Directions >>
The records are to be copied from the line that contains "Select the Network & Internet label" through their last line, word for word, with every picture left out.

[Collected data entries]
○ ○ ○ ○ ○ ○ ○
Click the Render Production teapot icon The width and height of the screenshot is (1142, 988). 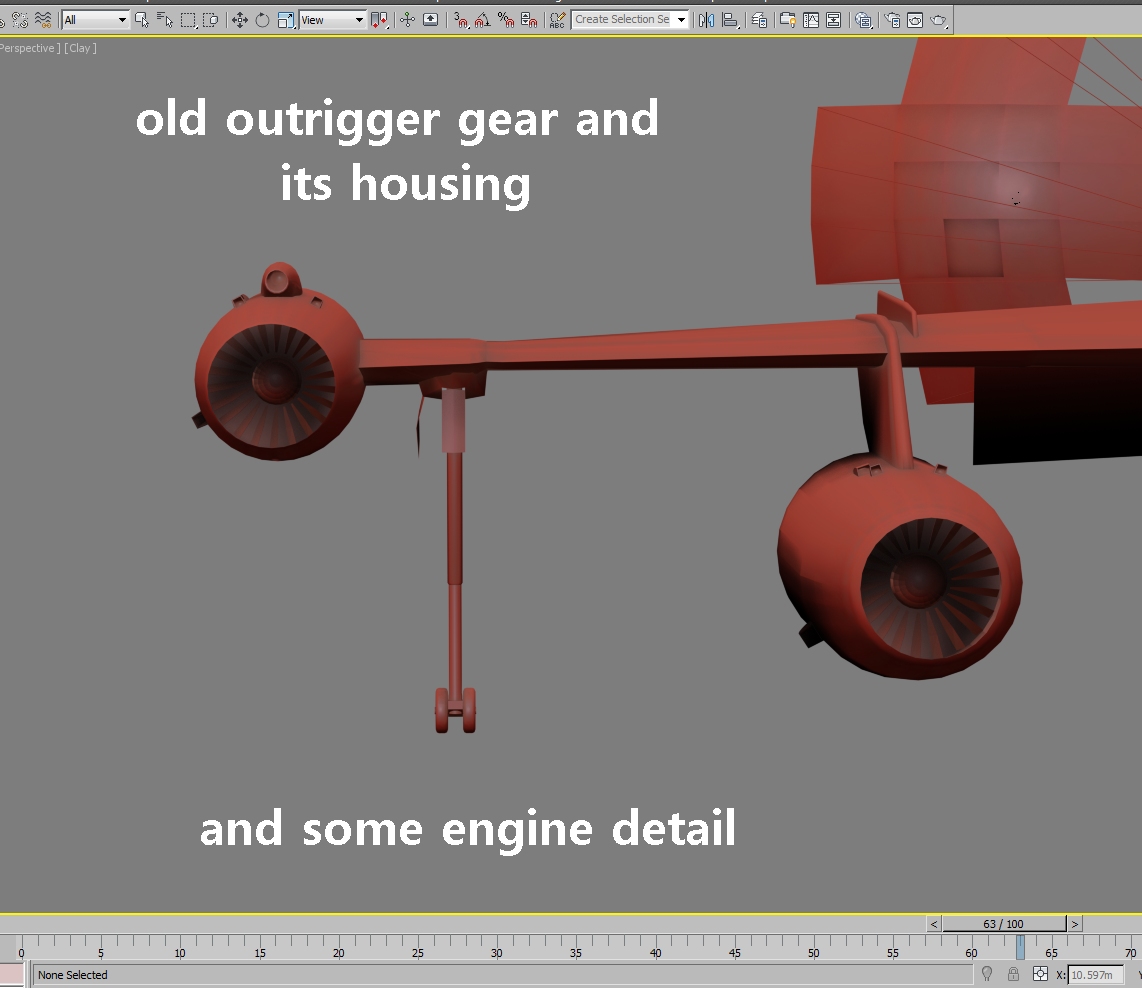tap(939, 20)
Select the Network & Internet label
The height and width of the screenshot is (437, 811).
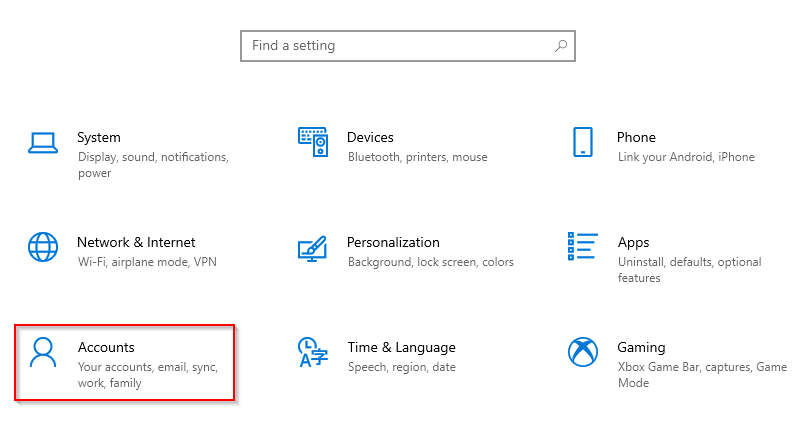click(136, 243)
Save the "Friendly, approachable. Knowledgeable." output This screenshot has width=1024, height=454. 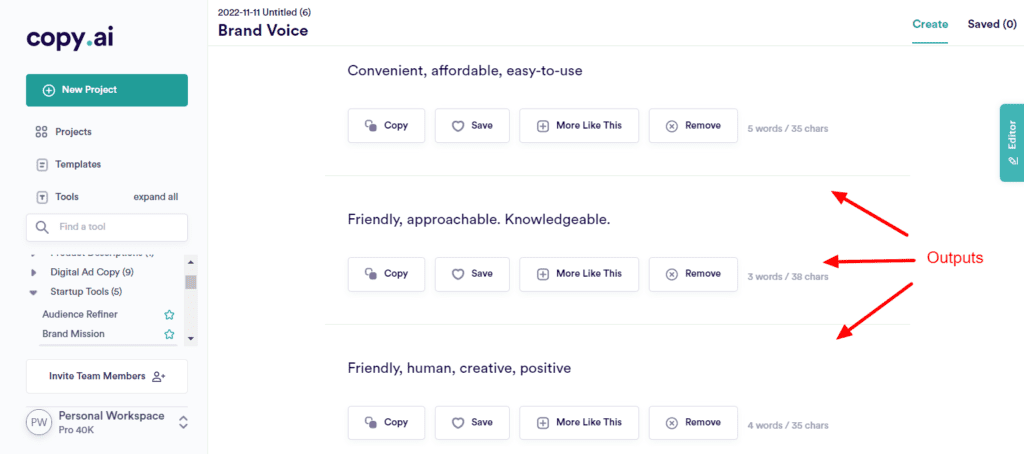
○ ○ ○ ○ ○ ○ ○
Task answer >>
Select the Network & Internet label
The height and width of the screenshot is (437, 811).
click(136, 243)
Save the "Friendly, approachable. Knowledgeable." output This screenshot has width=1024, height=454. 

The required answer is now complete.